**What is being asked:**
Copy every entry precisely.

====== The data ======

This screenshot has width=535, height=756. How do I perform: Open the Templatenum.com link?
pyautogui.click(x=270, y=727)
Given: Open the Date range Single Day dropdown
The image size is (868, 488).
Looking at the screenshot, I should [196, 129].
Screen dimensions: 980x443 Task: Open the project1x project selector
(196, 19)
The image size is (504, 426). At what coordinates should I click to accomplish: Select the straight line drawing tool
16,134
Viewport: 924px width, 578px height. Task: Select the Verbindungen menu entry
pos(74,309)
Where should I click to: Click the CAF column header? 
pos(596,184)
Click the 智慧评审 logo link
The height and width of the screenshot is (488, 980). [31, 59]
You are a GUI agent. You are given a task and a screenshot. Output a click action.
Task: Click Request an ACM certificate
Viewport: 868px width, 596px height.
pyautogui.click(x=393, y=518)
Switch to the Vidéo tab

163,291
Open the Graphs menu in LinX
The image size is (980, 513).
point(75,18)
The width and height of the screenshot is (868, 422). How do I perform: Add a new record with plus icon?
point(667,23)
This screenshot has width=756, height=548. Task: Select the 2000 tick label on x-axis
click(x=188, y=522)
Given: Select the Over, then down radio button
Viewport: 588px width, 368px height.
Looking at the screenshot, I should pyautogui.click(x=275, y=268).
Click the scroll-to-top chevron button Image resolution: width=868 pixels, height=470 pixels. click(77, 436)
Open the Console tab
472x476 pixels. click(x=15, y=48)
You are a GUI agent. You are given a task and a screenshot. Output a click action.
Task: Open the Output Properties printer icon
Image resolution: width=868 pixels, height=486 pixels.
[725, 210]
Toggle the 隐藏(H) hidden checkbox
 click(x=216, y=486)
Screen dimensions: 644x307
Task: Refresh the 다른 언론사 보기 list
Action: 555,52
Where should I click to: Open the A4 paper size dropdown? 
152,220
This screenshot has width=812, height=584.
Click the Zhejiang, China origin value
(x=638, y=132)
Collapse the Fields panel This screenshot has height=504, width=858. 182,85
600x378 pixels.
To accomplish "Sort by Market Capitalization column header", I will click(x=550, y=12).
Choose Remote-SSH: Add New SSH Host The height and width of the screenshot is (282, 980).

======

**Expected answer:**
This screenshot has width=535, height=756. How do I perform: Open the Templatenum.com link?
pyautogui.click(x=270, y=727)
Given: Open the Date range Single Day dropdown
The image size is (868, 488).
Looking at the screenshot, I should [196, 129].
Screen dimensions: 980x443 Task: Open the project1x project selector
(196, 19)
The image size is (504, 426). At what coordinates should I click to accomplish: Select the straight line drawing tool
16,134
Viewport: 924px width, 578px height. Task: Select the Verbindungen menu entry
pos(74,309)
Where should I click to: Click the CAF column header? 
pos(596,184)
Click the 智慧评审 logo link
The height and width of the screenshot is (488, 980). [31, 59]
You are a GUI agent. You are given a task and a screenshot. Output a click action.
Task: Click Request an ACM certificate
Viewport: 868px width, 596px height.
pyautogui.click(x=393, y=518)
Switch to the Vidéo tab

163,291
Open the Graphs menu in LinX
The image size is (980, 513).
point(75,18)
The width and height of the screenshot is (868, 422). How do I perform: Add a new record with plus icon?
point(667,23)
This screenshot has width=756, height=548. Task: Select the 2000 tick label on x-axis
click(x=188, y=522)
Given: Select the Over, then down radio button
Viewport: 588px width, 368px height.
Looking at the screenshot, I should pyautogui.click(x=275, y=268).
Click the scroll-to-top chevron button Image resolution: width=868 pixels, height=470 pixels. click(77, 436)
Open the Console tab
472x476 pixels. click(x=15, y=48)
You are a GUI agent. You are given a task and a screenshot. Output a click action.
Task: Open the Output Properties printer icon
Image resolution: width=868 pixels, height=486 pixels.
[725, 210]
Toggle the 隐藏(H) hidden checkbox
 click(x=216, y=486)
Screen dimensions: 644x307
Task: Refresh the 다른 언론사 보기 list
Action: 555,52
Where should I click to: Open the A4 paper size dropdown? 
152,220
This screenshot has width=812, height=584.
Click the Zhejiang, China origin value
(x=638, y=132)
Collapse the Fields panel This screenshot has height=504, width=858. 182,85
600x378 pixels.
To accomplish "Sort by Market Capitalization column header", I will click(x=550, y=12).
Choose Remote-SSH: Add New SSH Host The height and width of the screenshot is (282, 980).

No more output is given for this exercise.